What is being asked:
Across the data below, in how many lines does the word "button" appear? Give only the number.

Records to process:
== Segment start ==

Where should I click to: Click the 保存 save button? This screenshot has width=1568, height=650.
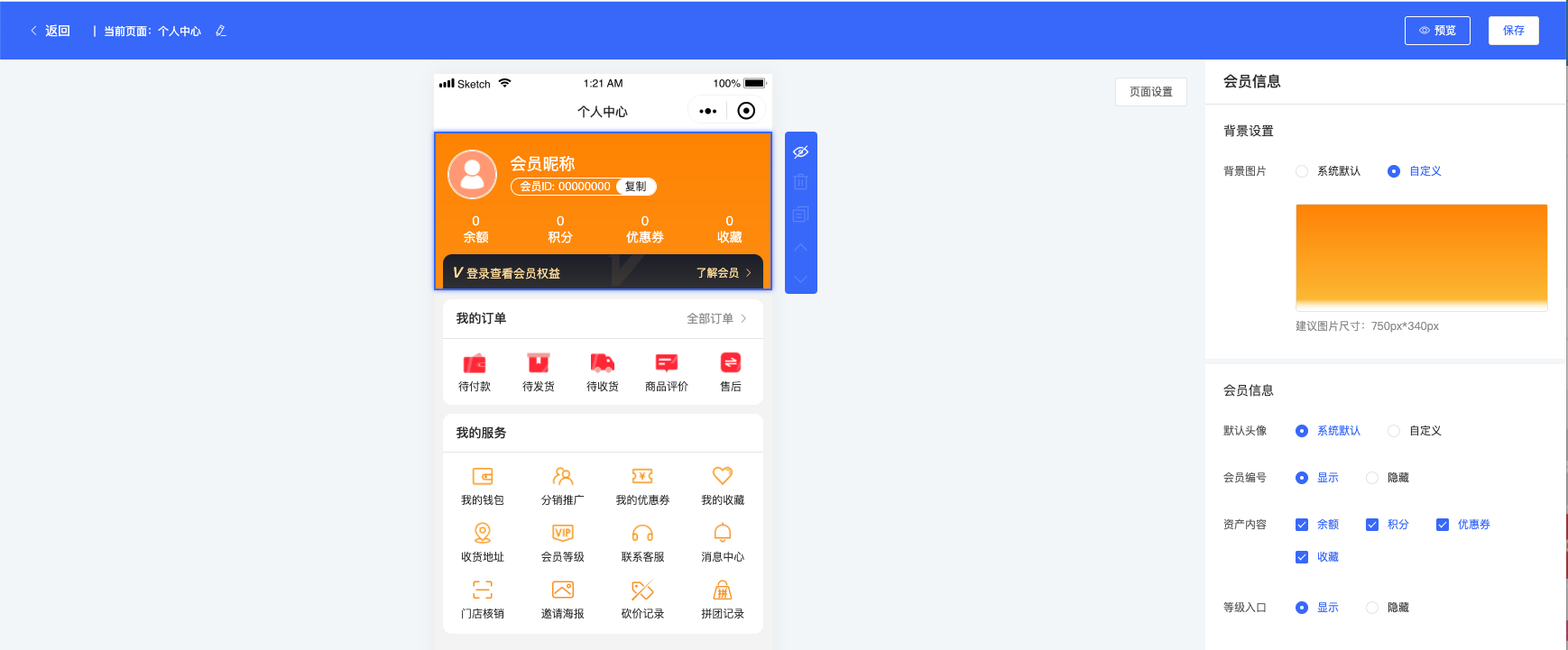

== Segment end ==
== Segment start ==

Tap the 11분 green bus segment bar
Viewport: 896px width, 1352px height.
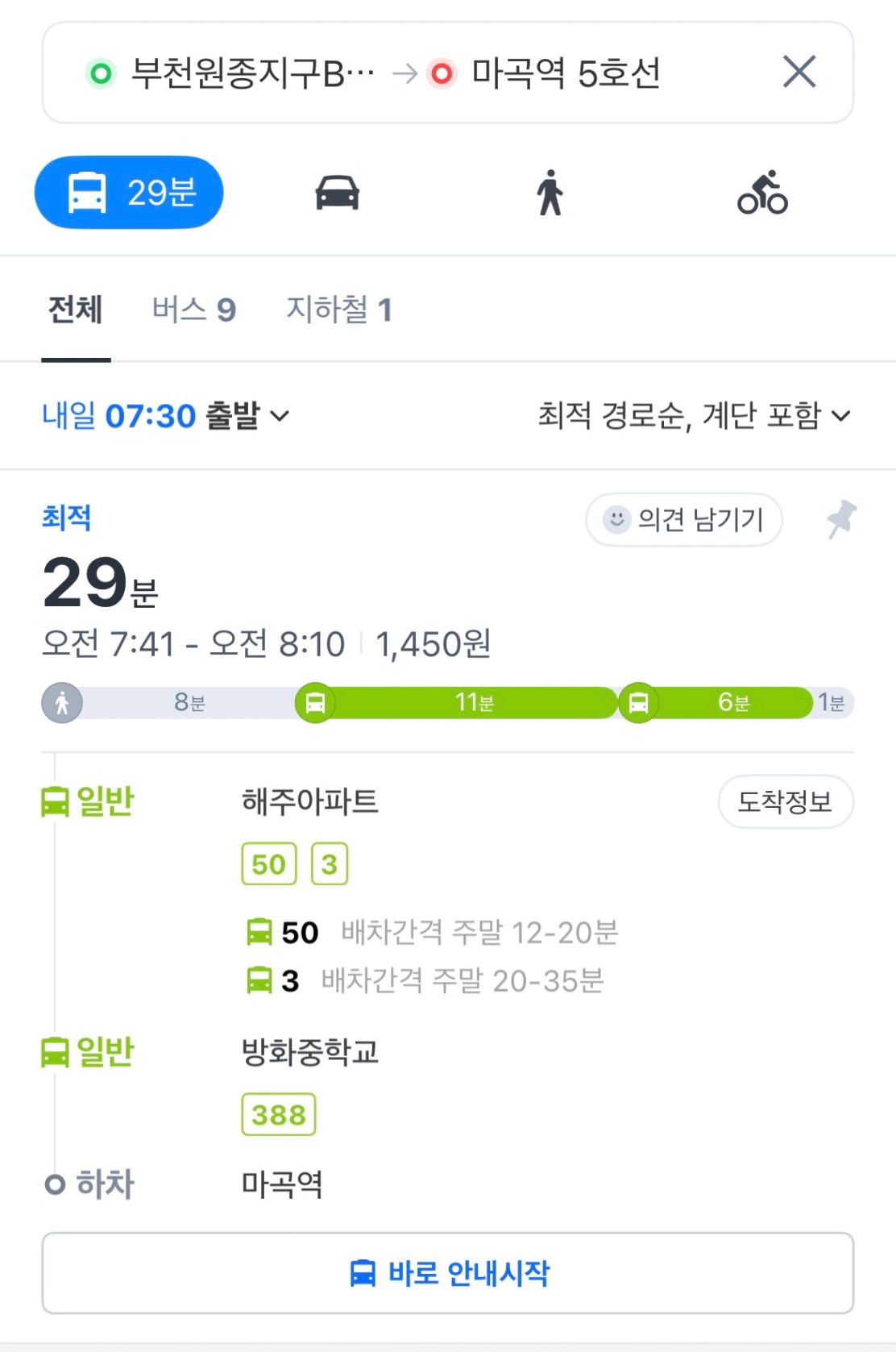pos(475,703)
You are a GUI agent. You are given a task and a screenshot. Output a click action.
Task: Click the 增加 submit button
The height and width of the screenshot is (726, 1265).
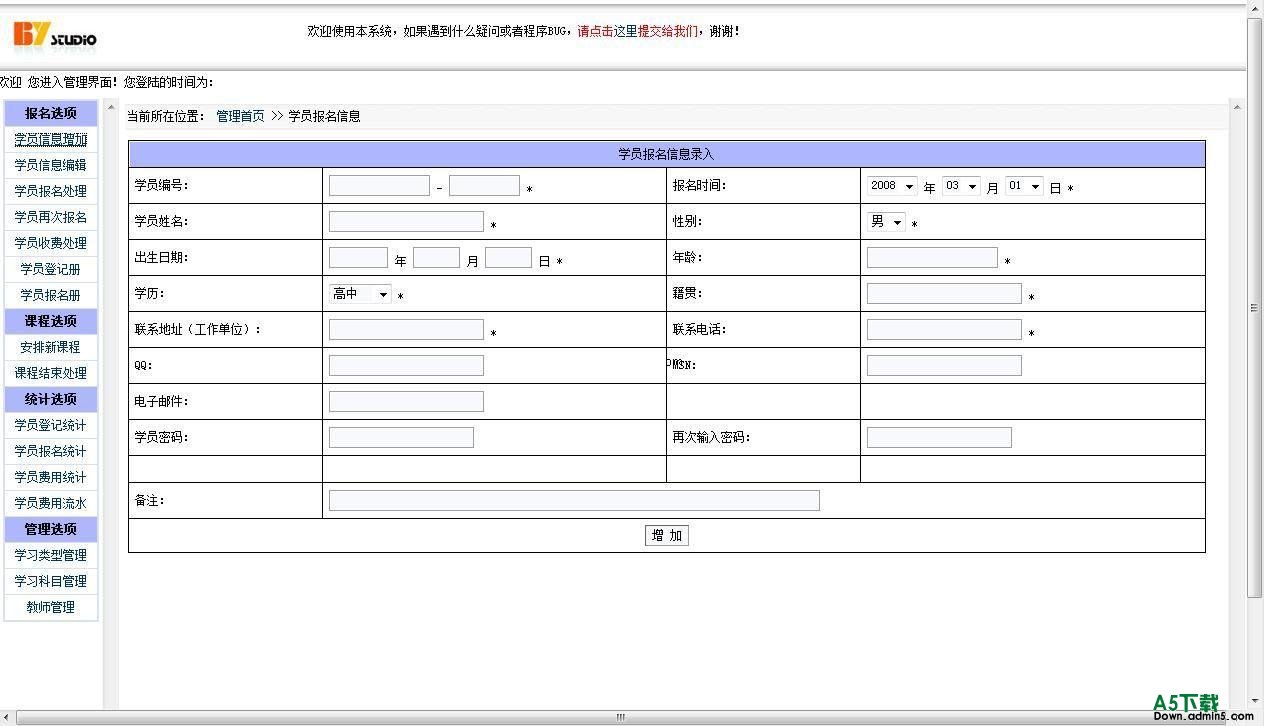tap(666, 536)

== Segment end ==

Answer for this exercise:
2